10 Minutes with Claudia Schreier

July 24, 2016

The emerging choreographer is making waves.

Schreier rehearsing with Ballet Academy East. Rosalie O’Connor, Courtesy Schreier

Claudia Schreier has burst onto the ballet scene seemingly out of nowhere. She graduated from Harvard University with a passion for making ballets and, since winning the Breaking Glass Project in 2014, the freelance choreographer has been enjoying an accelerated and atypical career trajectory. She is the latest recipient of the Virginia B. Toulmin Fellowship for Women Choreographers at the Center for Ballet and the Arts at New York University, which she will start in the spring. In the meantime, audiences can sample her latest visually layered, neoclassical work on August 8 in the Vail International Dance Festival’s NOW: Premieres evening, among big names such as Matthew Neenan, Lil Buck and Jodi Melnick.


Congratulations on receiving a commission from Vail! How did that happen?

I met Damian Woetzel in 2006 at Harvard, when he was at the Kennedy School and his wife, Heather Watts, was my dance professor. Heather came to a dress rehearsal of some of my early choreography and told Damian about it. I’ve been close with them since. Last year, I helped out with the program book for the festival. So when he told me he wanted me to do something in Vail this summer I thought, Okay, I can take over the program book.
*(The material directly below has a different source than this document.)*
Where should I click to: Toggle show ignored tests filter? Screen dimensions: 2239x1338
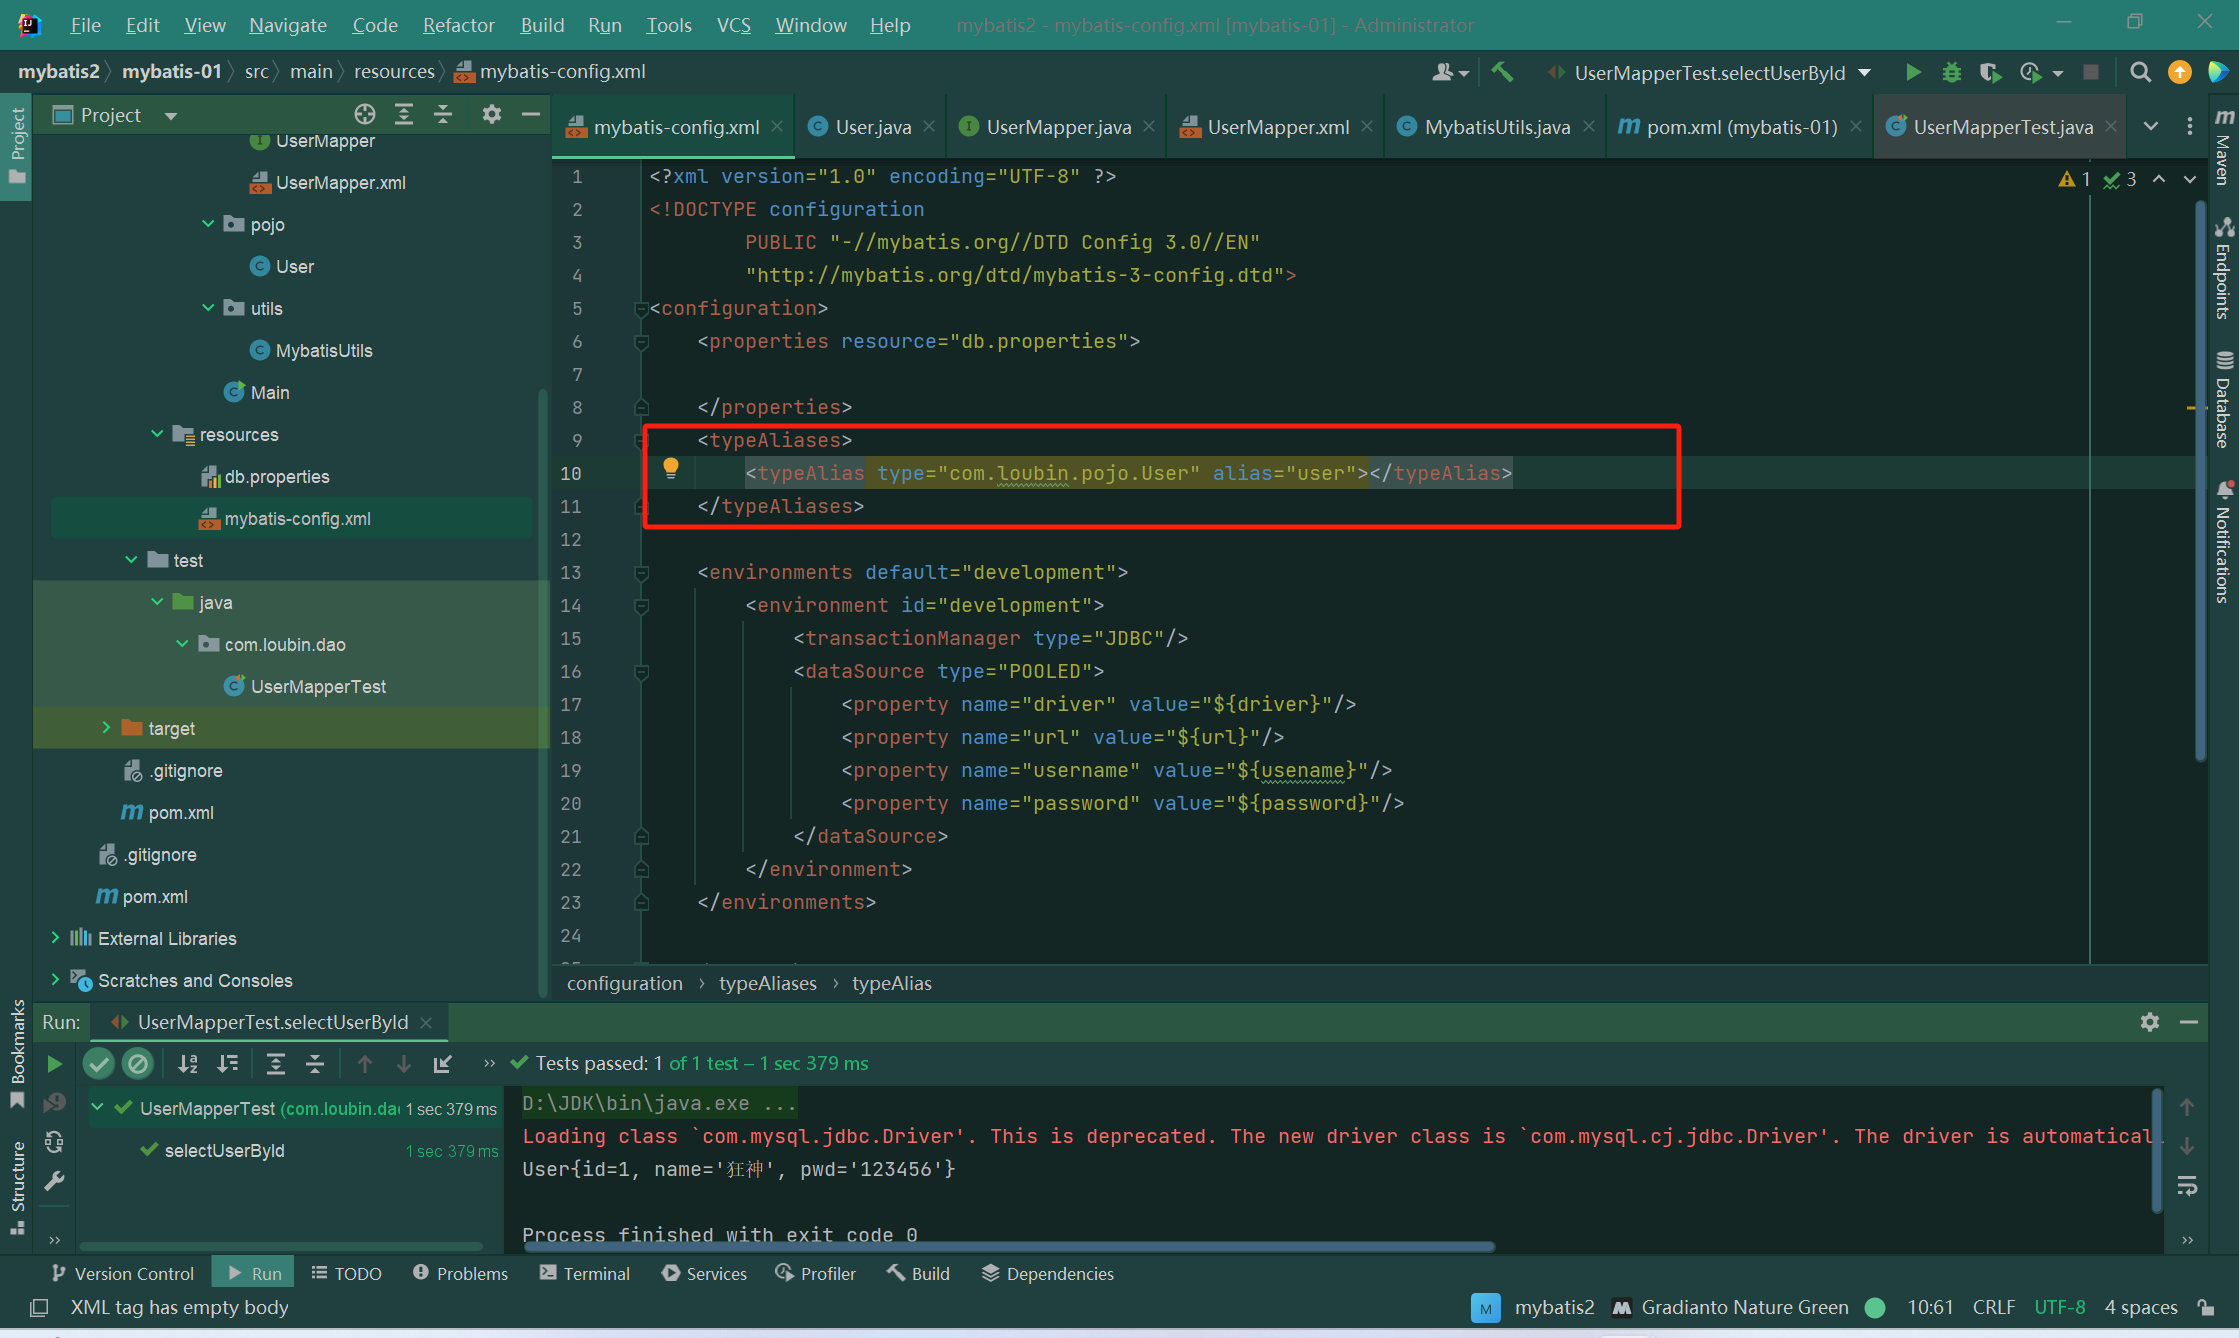[x=138, y=1064]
My jaw dropped when he said he was thinking of a duet or something larger.


What are you creating for the premiere?

Right now I am rehearsing with four dancers, three of whom Damian has invited as guest artists (Joseph Gordon, Unity Phelan and Zachary Catazaro of New York City Ballet) and Da’ Von Doane (Dance Theatre of Harlem), whom I’ve worked with before. The quartet will be eight minutes, with two movements
danced to two different piano concertos from Russian
composers Dmitri Shostakovich and Alfred Schnittke.


What does it feel like to be featured on such a celebrated evening?
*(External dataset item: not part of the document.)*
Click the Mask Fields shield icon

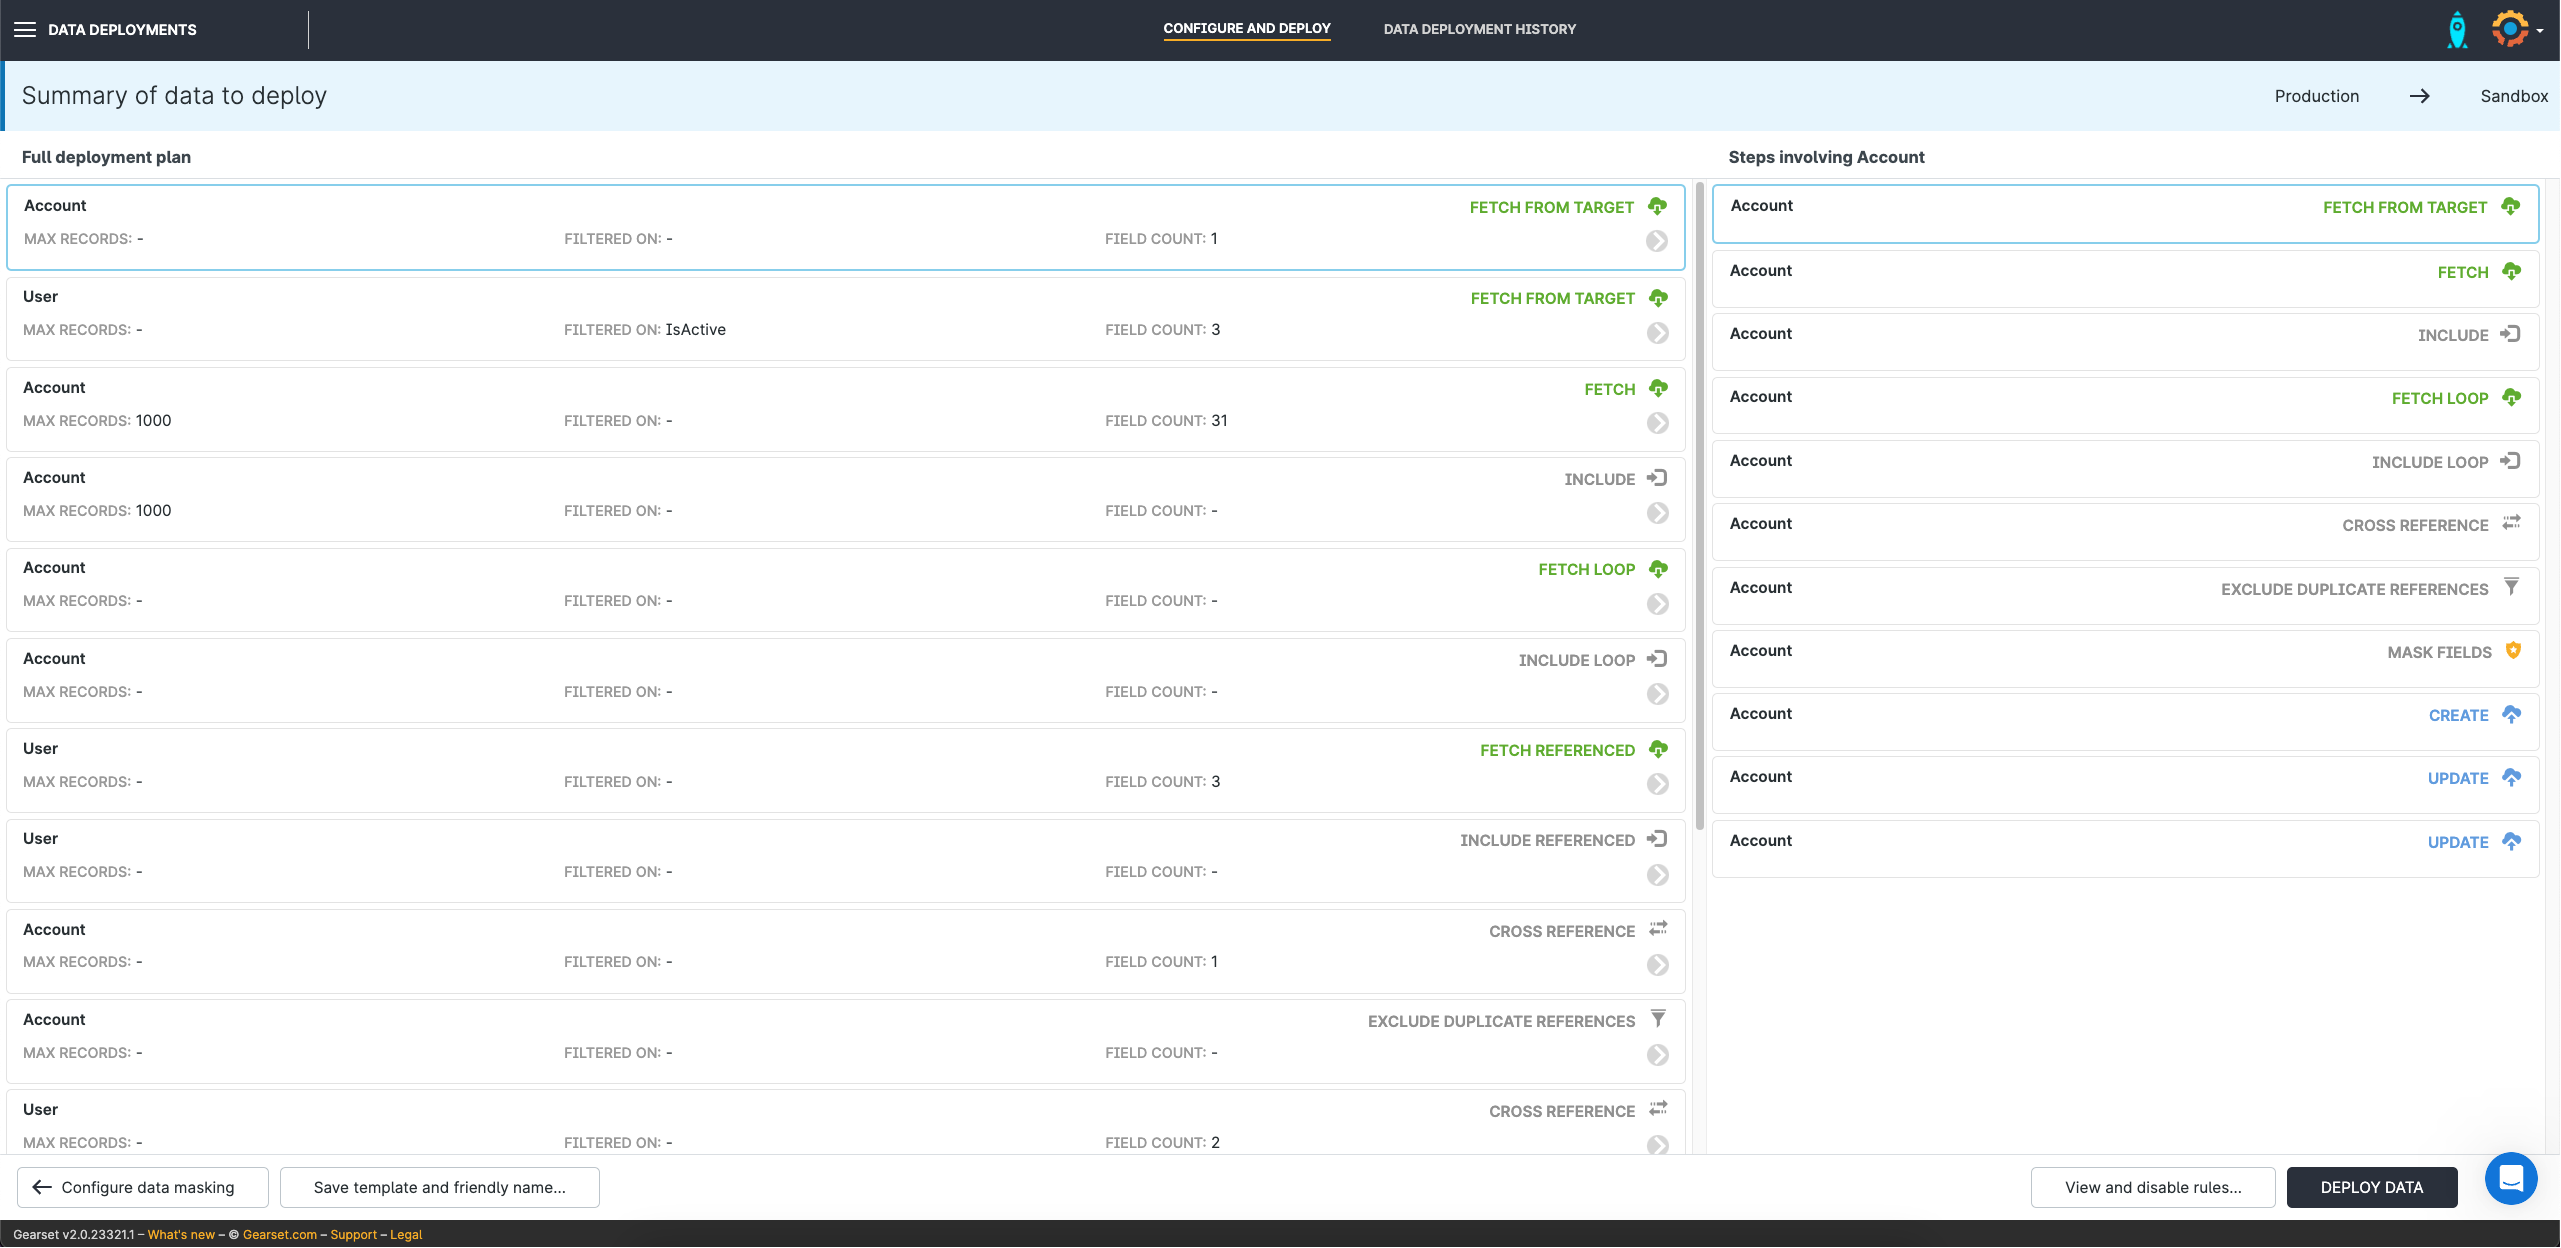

Everything feels new and exciting for me and I don’t want to lose that feeling. After winning Breaking Glass, suddenly my work, which originally was just a passion project I couldn’t let go of, turned into something bigger than I could have ever envisioned. There is a certain pressure as a ballet choreographer because there is such a push towards new movement, and always the question of “How are you going to transform the face of dance?” But I don’t think I should try to answer that right now. I just want to make my kind of ballet. 

How will you use your NYU fellowship next spring?

I will have the rare opportunity of a lab where the only expectation is an informal studio showing, so I left the proposal open-ended. But I do feel strongly in having an end goal, and I plan to commission new music from living composers, including Dutch composer Douwe Eisenga.


How are these new opportunities changing your life?

Since 2009, I’ve worked full-time at Alvin Ailey in the marketing department, and I will be leaving at the end of this year to take on the fellowship. It has required a lot of time management. I wake up very early and choreograph before going in to the office. As soon as I leave, I’m running to rehearsal. I’ve used all my vacation days to do commissions and present work. When I got this fellowship the decision was made for me—it states I am not allowed to work anywhere else—otherwise I would have probably tried.


How will you pay your bills?

I will have a $35,000 stipend, and will be using some of it to pay the dancers and musicians. After that, I have a small amount saved, but I’m just taking a giant leap. I have these panic moments, because it has been a long time since I have lived paycheck to paycheck, but it is immediately followed by the euphoria of getting to do what I want to do.